3.3.4. Targeting FAP

The FAP protein, discussed previously, could be a unique therapeutic target as it is a marker of active fibroblasts [99]. Thus, treatment directed against FAP would have high specificity and minimal side effects. Ex vivo treatment of stenotic tissues with anti-FAP antibody induced a dose-dependent decrease in collagen, particularly type I collagen, and TIMP-1 production, without altering MMP-3 and MMP-12 secretion [28]. Another FAP inhibitor to be mentioned is talabostat mesilate (PT100), which in a murine model of pulmonary fibrosis showed an anti-fibro-proliferative effect [100], but has not yet been studied for intestinal fibrosis.

3.3.5. Targeting EMT

Another therapeutic target of recent interest is EMT, the complex process in which epithelial cells lose their phenotypic and functional characteristics and develop mesenchymal features [15]. In addition, it would appear that EMT may associate with intestinal fibrosis not only through direct production of myofibroblasts, but also through the release of crucial signals for myofibroblast differentiation [101][102]. Recent data from animal models of renal, hepatic, and cardiac fibrosis have demonstrated the anti-fibrotic effect of recombinant human bone morphogenic protein-7 (rhBMP-7) [103][104][105]. BMP-7 is a member of the TGF-β superfamily with the ability to counteract the pro-fibrotic action of TGF-β1. In vitro and in vivo studies have shown the effect of rhBMP-7 in inhibiting TGF-β1 induced EMT associated with intestinal fibrosis [106]. In addition, a recent study showed that miRNA200b-containing microvesicles inhibited colonic fibrosis, thus suppressing the development of EMT by targeting zinc finger E-box binding homeobox (ZEB)1 and ZEB2 [107].
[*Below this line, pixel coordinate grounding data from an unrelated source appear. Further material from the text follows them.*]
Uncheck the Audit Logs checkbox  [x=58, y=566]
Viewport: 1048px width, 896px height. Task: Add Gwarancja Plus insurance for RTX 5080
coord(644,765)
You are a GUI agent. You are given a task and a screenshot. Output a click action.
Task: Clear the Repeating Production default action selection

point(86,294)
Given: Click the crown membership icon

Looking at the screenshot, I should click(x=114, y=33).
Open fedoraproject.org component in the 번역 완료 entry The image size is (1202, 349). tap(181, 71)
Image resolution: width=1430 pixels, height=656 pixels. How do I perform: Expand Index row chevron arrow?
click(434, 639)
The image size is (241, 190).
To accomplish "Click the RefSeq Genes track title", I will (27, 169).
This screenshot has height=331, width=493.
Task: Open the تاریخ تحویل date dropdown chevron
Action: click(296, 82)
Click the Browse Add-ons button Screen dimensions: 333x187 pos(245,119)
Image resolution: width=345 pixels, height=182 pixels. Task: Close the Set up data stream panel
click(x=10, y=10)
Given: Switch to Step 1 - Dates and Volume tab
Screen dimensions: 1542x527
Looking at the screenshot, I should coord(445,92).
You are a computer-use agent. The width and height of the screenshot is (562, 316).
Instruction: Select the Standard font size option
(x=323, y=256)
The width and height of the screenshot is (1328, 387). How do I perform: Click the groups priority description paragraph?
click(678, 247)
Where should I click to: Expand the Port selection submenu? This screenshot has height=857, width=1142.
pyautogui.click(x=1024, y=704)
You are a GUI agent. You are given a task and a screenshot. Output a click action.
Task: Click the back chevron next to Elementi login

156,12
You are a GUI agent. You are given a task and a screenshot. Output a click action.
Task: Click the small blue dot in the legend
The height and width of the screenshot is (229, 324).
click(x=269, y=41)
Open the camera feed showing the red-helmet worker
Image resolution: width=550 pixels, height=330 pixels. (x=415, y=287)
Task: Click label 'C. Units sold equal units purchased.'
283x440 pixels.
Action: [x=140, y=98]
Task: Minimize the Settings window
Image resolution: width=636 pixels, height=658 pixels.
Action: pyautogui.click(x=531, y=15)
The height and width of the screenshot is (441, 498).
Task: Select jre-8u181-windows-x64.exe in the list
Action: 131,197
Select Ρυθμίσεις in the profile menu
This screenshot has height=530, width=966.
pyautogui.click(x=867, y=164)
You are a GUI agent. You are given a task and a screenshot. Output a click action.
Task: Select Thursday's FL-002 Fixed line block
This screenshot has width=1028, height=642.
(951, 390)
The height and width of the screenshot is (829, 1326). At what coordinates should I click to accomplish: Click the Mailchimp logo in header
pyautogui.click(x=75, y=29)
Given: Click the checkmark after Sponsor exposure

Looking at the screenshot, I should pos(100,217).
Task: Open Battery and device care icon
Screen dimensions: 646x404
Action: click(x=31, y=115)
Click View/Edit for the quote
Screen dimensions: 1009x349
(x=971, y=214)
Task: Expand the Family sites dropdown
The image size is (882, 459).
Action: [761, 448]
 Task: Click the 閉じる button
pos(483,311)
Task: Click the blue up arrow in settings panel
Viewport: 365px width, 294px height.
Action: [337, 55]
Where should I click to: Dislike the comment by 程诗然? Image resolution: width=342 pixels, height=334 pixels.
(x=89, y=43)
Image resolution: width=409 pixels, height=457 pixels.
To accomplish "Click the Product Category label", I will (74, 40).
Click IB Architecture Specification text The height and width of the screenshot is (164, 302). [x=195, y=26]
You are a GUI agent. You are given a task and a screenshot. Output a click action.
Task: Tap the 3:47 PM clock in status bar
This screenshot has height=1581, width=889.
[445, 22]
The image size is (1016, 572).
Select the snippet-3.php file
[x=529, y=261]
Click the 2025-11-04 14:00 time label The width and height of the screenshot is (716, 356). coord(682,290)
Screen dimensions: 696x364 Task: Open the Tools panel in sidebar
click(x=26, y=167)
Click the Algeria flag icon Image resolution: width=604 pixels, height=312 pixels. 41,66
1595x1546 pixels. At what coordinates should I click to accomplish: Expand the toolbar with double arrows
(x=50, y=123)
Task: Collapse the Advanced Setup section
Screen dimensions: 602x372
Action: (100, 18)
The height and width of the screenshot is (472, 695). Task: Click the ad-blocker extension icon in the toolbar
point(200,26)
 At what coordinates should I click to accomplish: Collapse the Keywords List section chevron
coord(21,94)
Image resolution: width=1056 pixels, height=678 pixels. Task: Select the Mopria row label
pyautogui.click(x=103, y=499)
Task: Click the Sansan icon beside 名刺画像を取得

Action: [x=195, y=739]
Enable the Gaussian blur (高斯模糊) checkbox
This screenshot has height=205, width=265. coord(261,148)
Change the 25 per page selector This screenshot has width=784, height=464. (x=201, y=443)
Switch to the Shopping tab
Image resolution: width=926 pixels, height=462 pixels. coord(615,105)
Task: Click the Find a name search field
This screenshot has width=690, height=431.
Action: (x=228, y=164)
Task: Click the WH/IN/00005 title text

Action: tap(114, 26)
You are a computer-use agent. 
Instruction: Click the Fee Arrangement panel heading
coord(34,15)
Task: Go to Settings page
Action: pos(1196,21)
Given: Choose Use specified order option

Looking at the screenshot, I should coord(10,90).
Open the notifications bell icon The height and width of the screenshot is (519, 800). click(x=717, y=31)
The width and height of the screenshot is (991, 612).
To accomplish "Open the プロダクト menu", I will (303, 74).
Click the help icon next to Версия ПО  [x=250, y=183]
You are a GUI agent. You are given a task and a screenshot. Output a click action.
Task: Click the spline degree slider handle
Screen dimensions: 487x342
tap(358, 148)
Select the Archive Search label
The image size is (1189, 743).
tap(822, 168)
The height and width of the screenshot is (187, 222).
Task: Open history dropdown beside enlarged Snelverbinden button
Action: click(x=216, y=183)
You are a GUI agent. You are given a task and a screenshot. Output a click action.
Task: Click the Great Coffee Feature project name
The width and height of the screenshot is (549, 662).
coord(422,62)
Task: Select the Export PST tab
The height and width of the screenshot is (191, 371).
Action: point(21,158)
3.3.6. Targeting the Endogenous Cannabinoid System

The cannabinoid system comprises specific G-protein-coupled receptors (CB1 and CB2), a variety of exogenous (marijuana-derived cannabinoids) and endogenous ligands, and a machinery dedicated to endocannabinoid synthesis and degradation [108]. One of the main endogenous CB1 and CB2 agonists is anandamide (AEA) [109]. Given the evidence from experimental studies that the endocannabinoid system is involved in intestinal diseases and played a role in antagonizing fibrosis in chronic liver disease [110][111], the in vitro effect of the AEA analogue methanandamide (MAEA) on CD strictured myofibroblasts was investigated [112]. The CB2 agonist showed to reduce collagen production by strictured CD myofibroblasts and increase their migration ability. No further data are available about the anti-fibrotic role of cannabinoid receptor agonists.

3.3.7. Targeting IL-17

As mentioned above, the IL-17A is overexpressed in CD strictures and determines myofibroblasts production of collagen and TIMP-1 and reduction of their migratory ability [25]. However, IL-17 contribution to IBD is still controversial [113]. A recent study has demonstrated that treatment with the anti-IL17 antibody, in TNBS-induced intestinal fibrosis mice, not only significantly decreased profibrogenic cytokines (IL-1β, TGF-β1, and TNF-α) and intestinal inflammation, but also reduced fibrogenesis-related TIMP-1 and MMP-2 gene expression [114]. Another recent study demonstrated a similar function of IL-17 in intestinal fibrosis, showing that IL-17-driven fibrosis is inhibited by Itch-mediated ubiquitination of hydrogen peroxide-inducible clone 5 (HIC-5) [115]. However, previous clinical trials reported a contradictory effect of anti-IL-17 treatment in CD patients, as blocking IL-17 with specific antibodies (secukinumab and brodalumab) failed to relieve symptoms and even increased disease activity in active CD patients [116][117]. The reason for this conflict could lie in the unclear role of IL-17 in the intestine immune homeostasis [24]. Thus, more investigations on the effect of anti-IL-17 treatment in intestinal fibrosis and on the safety of this therapy are needed.

3.3.8. Targeting IL-36

IL-36 is a member of the IL-1 superfamily and consists of three agonists and one receptor antagonist (IL-36Ra) [21]. Endogenous agonists act as proinflammatory cytokines and the IL-36 signaling also promotes secretion of pro-fibrotic mediators. Thus, a potential role of IL-36R inhibition as a therapeutic strategy to treat pro-fibrotic disorders has been proposed [118]. Antibodies against IL-36R were investigated in DSS or TNBS-induced mice colitis and showed to significantly reduce established fibrosis [119]. Further studies are needed to ascertain the therapeutic potential of IL-36R signaling modulation in CD patients. A phase 2 trial is currently under way to evaluate the spesolimab (an anti-IL-36 receptor antibody) efficacy in patients with moderate-to-severe ulcerative colitis (NCT03482635).

3.3.9. Targeting TL1A

Accumulating evidence demonstrated the importance of TL1A in the pathogenesis of IBD and suggested a potential therapeutic role of TL1A blocking [30][31]. More recently, anti-TL1A antibody injection showed to ameliorate intestinal fibrosis by inhibiting the activation of intestinal fibroblasts and reducing collagen deposition in the T cell transfer model of chronic colitis in mice [31]. This effect may be related to the inhibition of TGF-1/Smad3 signaling pathway. A Phase 2a, multicenter, single-arm, open-label study demonstrated an acceptable safety profile for the anti-TL1A antibody (PF-06480605), which was effective in inducing endoscopic improvement in adults with moderate-to-severe ulcerative colitis [120]. A phase 2b trial with this drug is in progress (NCT04090411).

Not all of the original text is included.